= ROF Dalmuir =

ROF Dalmuir was an Engineering Royal Ordnance Factory owned by the UK government during World War II. The factory manufactured medium-calibre guns, particularly anti-aircraft guns. After the war, the factory manufactured armoured fighting vehicles.

==Formation==
Part of the site of the former William Beardmore and Company's Naval Construction Works at Dalmuir, Clydebank, Dunbartonshire, Scotland was bought by the Ministry of Supply, in January 1939, and it was converted into an Engineering ROF.

The Naval Construction Works had closed down in January 1931 (during the economic crash of 1929), with much of the equipment and plant sold off by auction. Some of the works' buildings were used by the new ROF, as they had already been converted by Beardmores for reuse as a locomotive works, tank manufacture and artillery manufacture. Other buildings were demolished and new buildings erected for the ROF.
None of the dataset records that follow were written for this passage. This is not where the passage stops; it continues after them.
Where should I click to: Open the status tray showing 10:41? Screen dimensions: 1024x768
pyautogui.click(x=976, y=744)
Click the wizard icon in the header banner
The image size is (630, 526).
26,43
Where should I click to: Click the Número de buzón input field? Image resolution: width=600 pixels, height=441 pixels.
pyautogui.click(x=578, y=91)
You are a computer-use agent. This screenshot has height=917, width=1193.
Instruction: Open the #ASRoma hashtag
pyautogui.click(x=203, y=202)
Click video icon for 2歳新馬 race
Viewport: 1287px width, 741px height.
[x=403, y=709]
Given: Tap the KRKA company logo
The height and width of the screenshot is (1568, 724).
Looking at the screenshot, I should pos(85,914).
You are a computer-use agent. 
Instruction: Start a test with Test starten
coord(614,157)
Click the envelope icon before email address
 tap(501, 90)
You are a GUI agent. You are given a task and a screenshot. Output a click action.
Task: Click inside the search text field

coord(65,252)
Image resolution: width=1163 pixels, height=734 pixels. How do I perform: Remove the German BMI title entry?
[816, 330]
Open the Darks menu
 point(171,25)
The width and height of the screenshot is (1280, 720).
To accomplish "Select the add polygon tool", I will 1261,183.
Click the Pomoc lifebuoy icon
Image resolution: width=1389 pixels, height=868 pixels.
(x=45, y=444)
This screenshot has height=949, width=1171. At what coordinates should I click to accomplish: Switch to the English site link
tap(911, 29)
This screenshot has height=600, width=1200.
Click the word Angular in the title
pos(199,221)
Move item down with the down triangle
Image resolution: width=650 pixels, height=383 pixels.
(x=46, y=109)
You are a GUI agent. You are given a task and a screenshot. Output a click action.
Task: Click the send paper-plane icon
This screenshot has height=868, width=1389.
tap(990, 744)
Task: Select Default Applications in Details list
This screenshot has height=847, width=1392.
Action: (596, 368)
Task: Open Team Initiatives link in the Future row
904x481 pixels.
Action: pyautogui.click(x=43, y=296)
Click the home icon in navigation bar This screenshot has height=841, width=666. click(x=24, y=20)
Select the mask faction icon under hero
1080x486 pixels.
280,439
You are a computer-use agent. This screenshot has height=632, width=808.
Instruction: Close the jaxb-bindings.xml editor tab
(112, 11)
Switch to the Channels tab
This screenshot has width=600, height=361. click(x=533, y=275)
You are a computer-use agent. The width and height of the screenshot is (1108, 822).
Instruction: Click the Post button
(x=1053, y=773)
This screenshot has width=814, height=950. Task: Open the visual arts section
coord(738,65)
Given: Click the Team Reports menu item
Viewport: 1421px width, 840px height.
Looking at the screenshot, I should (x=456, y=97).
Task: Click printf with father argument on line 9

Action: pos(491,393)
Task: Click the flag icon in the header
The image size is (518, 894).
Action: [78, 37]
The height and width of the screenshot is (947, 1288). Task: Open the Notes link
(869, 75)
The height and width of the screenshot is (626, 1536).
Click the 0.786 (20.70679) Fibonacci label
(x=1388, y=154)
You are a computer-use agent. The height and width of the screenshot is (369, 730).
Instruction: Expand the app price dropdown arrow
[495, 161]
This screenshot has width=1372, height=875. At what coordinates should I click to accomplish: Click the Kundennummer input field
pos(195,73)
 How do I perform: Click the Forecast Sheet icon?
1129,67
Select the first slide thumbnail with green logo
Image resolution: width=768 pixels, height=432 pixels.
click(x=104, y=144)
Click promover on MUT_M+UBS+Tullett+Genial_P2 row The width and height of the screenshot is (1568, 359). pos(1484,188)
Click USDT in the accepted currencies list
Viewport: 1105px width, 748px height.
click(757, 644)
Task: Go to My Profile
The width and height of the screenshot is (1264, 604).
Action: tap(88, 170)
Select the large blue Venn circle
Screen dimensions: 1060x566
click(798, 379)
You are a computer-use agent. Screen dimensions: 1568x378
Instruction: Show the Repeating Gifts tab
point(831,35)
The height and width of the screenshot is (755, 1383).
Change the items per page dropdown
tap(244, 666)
==World War II production==
ROF Dalmuir started production as a Royal Ordnance Factory under the control of the Ministry of Supply, it opened on 16 January 1941. In August 1941 it was handed over to William Beardmore and Company to run as an Agency Factory; and it returned to ROF Management control in September 1944.

It produced QF 3.75 inch AA and 4.5 inch (114 mm) anti-aircraft guns.

The main offices were hit in the Clydebank Blitz of 13 and 14 March 1941 and burned for three days; but the factory reopened in three weeks.

==Post-war production==
In 1951 ROF Dalmuir was converted to manufacture armoured fighting vehicles and this continued until 1957 when the site was leased to Babcock & Wilcox of Renfrew on a 15-year lease.

==Closure and the site reuse==
Babcock & Wilcox stopped using the ROF site in 1969 and the Ministry of Defence sold the site in 1970. Many of the buildings were demolished between 1971 and 1973 and Clydebank Industrial Estate was created. Part of the site is now occupied by the Golden Jubilee Hospital and the Beardmore Hotel.